Ready for Takeoff?

Even with Covid-19 cases on the rise in 26 states as of June 22, most of the country is in the midst of attempting to get back to normal life. That includes airlines and cruise lines, which were devastated by stay-at-home lockdowns through the spring. 

But even though you can finally leave home and travel once again – do you really want to?

Concerns about travel have abated to some extent as the country gets back on its feet economically, but crowds have not exactly flocked to the airport, or packed up for ocean and river cruises. Uncertain schedules, change fees and refund policies – what happens to my paid-for reservation if the “second wave” of the corona virus appears later this year? – have made many travel-shy. And fears about travel safety have taken their toll too.

While acting Department of Homeland Security  chief Chad Wolf emphatically told Face the Nation, “It’s safe to fly,” you may be thinking, “Not so fast” and wondering just when and how to get back out there.

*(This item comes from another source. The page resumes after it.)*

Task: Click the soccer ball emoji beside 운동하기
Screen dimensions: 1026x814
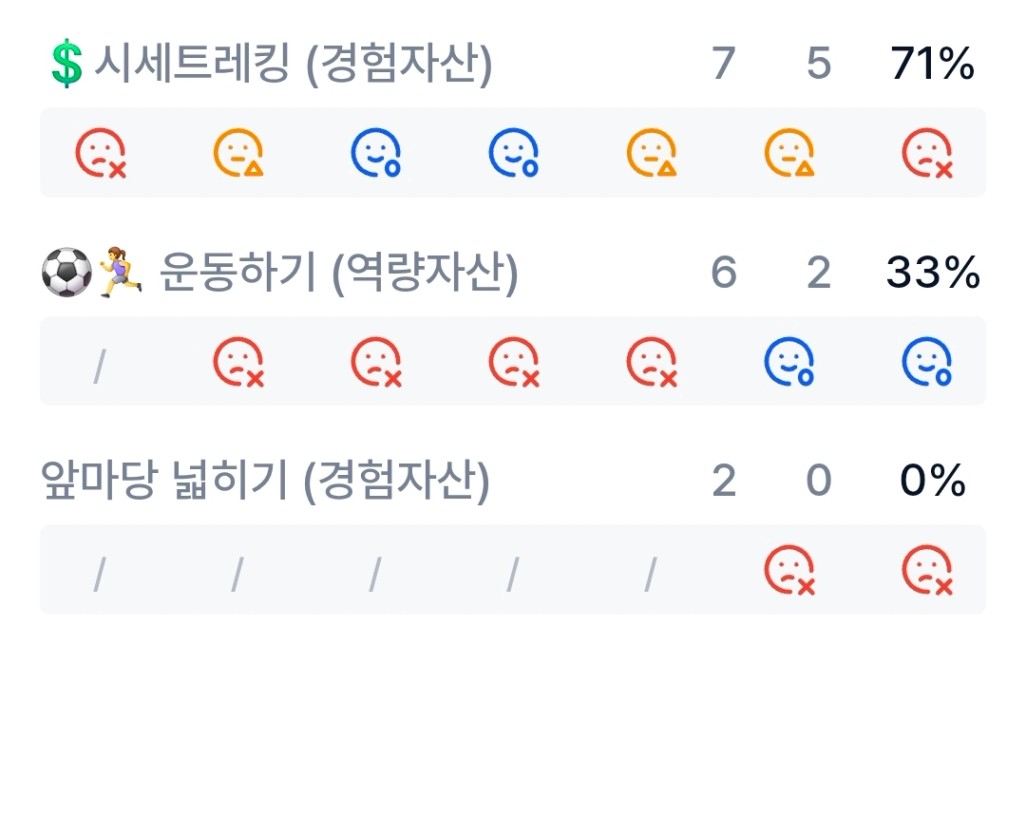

Airlines, whose business cratered during the pandemic, have taken reopening seriously, working with government agencies like the Centers for Disease Control and Prevention (CDC) to implement stringent safety measures. 

All airlines require that you don a face covering before boarding your plane and leave it on during the flight except for when you are eating and drinking. Speaking of which, don’t expect tasty snacks and beverages to be served on the plane – you are allowed to bring your own, but onboard food is limited or non-existent. Passenger numbers are limited to increase social distancing, and middle seats will remain empty, for a while at least. Worried about the air on board? Airline cabin air systems have HEPA filters, which eliminate more than 99% of air particles, including viruses. And airlines are doing deep cleaning of planes between flights.

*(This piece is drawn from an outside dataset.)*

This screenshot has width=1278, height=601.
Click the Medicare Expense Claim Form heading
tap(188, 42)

On the ground, normal Covid-19 safety precautions apply: wash your hands or use an alcohol-based hand sanitizer, wear your mask in the airport, keep your distance from others. Please don’t travel if you feel ill, are running a fever or have been exposed to someone with the coronavirus in the past two weeks.

Feel like an ocean voyage? Think far ahead. Keep in mind that cruise ships were at the forefront of the heaviest part of the Covid-19 outbreak. Their early problems were not surprising, given that jamming thousands of people into tight public spaces provides near-perfect conditions for disease spread. 

On March 15, the Centers for Disease Control and Prevention (CDC) put a No Sail order into effect for cruise ship operations in waters subject to US jurisdiction.

The order will be in effect until at least July 24, or until certain health and safety guidelines are met by cruise lines. Cruise lines and travel agents are taking reservations for some cruises late this summer, though most won’t be available until the fall of 2020 or later. 

 “Many cruise lines have published social media posts or videos reiterating their commitment to maintaining safe, clean environments,” the Palm Beach Post noted, “But they have yet to announce policies specifically related to how they plan to deal with the threat of coronavirus.

So, you’ll need to determine your own comfort level. Do your homework, research the cruise lines and ports that interest you, check out their safety precautions, be sure of a line’s refund policies (they can be brutal) and don’t be afraid to ask questions before you decide.